To get around this, I did use my custom board to flash the Jetson Nano development environment from SDKManager. Of course this fails at the “install SDK” step since it’s prior to that when a “first boot” is required. At least the Ubuntu OS is flashed. I then removed the Jetson Nano module from my custom board into an nVidia P3450 carrier board.

This one sounds no problem to me.

Also, just addressing a previous query in the thread, I have tried using “screen” in Linux for the initial serial “first boot” - Linux sees the port in lsusb, and can see the L4T, but the serial session does not start and is not responsive. Similar to the Windows experience described previously.
That is a real pain that the Jetson Nano module is not accepting the initial serial connection. I would like some visibility into why this might be the case. Am I flashing an incorrect OS to my module? In SDK Manager I choose “Jeston Nano.” My module is https://www.arrow.com/en/products/900-13448-0020-000/nvidia
I am referencing this guide: Jetson Nano - Headless Setup - JetsonHacks

Is there something wrong with the Jetpack 4.5 that prevents “first boot” by serial session over micro-USB?

Because you described this problem like a universal one that every one would hit, I have to tell you that:
Actually, we can configure it through serial console on our host machines well. Thus, it is more like some issues happened between nano and your host side.

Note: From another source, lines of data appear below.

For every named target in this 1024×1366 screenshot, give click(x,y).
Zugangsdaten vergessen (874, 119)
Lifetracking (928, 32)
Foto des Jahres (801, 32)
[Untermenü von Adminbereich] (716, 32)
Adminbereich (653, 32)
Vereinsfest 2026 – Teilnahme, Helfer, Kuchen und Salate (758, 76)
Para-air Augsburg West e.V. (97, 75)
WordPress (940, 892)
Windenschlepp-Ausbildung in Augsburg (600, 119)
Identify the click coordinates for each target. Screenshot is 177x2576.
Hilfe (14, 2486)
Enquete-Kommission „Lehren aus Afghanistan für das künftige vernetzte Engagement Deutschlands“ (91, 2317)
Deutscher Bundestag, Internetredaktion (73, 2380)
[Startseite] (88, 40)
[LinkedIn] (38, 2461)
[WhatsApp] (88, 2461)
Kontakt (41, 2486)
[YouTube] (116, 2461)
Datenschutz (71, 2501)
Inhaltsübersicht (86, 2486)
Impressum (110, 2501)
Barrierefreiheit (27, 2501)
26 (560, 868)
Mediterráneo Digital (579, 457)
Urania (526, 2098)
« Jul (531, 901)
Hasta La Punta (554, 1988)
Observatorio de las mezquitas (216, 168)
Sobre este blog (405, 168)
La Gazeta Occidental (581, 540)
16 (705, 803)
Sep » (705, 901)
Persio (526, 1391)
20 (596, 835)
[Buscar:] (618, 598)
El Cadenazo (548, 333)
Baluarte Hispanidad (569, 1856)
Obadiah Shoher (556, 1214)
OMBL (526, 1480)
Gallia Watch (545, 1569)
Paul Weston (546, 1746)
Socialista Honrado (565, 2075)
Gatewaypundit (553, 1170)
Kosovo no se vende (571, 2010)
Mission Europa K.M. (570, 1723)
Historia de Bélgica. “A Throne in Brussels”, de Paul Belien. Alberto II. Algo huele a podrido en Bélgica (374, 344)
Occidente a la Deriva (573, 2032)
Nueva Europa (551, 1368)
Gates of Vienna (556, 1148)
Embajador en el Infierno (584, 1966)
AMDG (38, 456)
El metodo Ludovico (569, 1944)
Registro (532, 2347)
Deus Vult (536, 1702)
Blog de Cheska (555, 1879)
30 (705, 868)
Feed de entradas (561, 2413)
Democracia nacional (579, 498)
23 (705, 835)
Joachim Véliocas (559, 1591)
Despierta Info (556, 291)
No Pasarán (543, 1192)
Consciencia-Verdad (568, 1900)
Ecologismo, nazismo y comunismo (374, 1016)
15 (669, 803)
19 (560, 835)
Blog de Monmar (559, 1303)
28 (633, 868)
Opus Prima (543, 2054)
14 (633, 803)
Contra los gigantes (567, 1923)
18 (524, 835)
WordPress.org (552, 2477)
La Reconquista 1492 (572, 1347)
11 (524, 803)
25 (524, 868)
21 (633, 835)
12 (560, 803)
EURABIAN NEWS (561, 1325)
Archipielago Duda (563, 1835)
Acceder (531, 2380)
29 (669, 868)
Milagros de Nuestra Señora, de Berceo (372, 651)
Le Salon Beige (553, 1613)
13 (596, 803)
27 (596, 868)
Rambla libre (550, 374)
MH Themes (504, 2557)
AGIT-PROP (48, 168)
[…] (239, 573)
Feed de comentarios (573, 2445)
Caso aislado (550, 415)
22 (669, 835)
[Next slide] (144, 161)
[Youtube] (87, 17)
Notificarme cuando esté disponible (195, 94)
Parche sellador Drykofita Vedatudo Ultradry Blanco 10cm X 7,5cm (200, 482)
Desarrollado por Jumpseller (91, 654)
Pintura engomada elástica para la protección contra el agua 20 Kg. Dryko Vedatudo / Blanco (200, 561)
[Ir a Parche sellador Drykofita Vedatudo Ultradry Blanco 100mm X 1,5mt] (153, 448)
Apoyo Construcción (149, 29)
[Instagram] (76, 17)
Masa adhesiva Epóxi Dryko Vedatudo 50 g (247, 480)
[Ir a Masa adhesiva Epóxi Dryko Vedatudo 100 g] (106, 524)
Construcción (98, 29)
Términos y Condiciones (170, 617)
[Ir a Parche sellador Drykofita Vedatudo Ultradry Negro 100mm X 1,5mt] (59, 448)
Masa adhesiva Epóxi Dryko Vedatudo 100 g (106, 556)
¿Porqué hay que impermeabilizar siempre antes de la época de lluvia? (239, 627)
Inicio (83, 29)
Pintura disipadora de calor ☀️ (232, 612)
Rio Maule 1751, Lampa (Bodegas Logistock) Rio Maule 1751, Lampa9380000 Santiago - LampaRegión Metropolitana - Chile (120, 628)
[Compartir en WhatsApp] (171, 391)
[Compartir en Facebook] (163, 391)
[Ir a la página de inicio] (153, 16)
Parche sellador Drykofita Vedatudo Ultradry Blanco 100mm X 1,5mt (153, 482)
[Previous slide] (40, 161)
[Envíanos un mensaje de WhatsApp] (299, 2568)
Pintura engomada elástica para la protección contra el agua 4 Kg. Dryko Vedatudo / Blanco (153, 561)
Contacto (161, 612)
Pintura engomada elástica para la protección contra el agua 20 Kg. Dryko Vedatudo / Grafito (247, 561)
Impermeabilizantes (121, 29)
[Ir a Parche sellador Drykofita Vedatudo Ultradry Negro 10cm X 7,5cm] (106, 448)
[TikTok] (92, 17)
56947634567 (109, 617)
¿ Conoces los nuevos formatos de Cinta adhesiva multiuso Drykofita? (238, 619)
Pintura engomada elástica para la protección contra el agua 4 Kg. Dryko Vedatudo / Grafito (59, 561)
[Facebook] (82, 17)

Maybe you can share the log from host dmesg when you try to open the oem-config. So that we can tell what is going on. Also, share the detail commands you are using would be better.

Hi again
I think I have the reason. First, some more information.
I noticed that some nVidia Jetson Nano cards booted fine on our carrier board, offering the initial boot (and subsequent boot) session over microUSB. Other nVidia Jetson Nano cards on our same carrier board failed to boot properly. The performance of the nVidia Jetson Nano modules as to whether is would boot properly or not, seemed to be consistent, although I am pretty sure there was at least one occasion where the behaviour changed. To my recollection, all of our Jetson Nano modules booted properly on an nVidia carrier board P3450.
We discovered that our UART2 (pins 236, 238) RX pin was not pulled up to 1.8V on our carrier board. There should be no need. However, we installed a pullup of 47k, and immediately those nVidia Jetson Nano boards that consistently failed to boot properly on our carrier board, commenced booting properly.
Could I please get an explanation why there is this dependency on the RX pin of UART2? Is this dependency documented?
My conclusion is that the floating UART2 RX pin was sometimes read as ‘IDLE’ and sometimes as ‘BREAK,’ depending on the way the wind blows. This indeterminate RX state caused the variation in booting experience.
Perhaps there is a Jetson Jetpack code fix that could be implemented to remove this dependency. Either, remove the dependency, or implement a pullup resistor function on that device input, if that’s an option for that pin.

What’s your nano module version? Is it A02 or B01? If A02, there should be no pull-up or pull-down on the pin as it is one of strapping pins of ram code selection. If B01, no matter to add pu or pd as there is buffer to isolate the pin status during power on.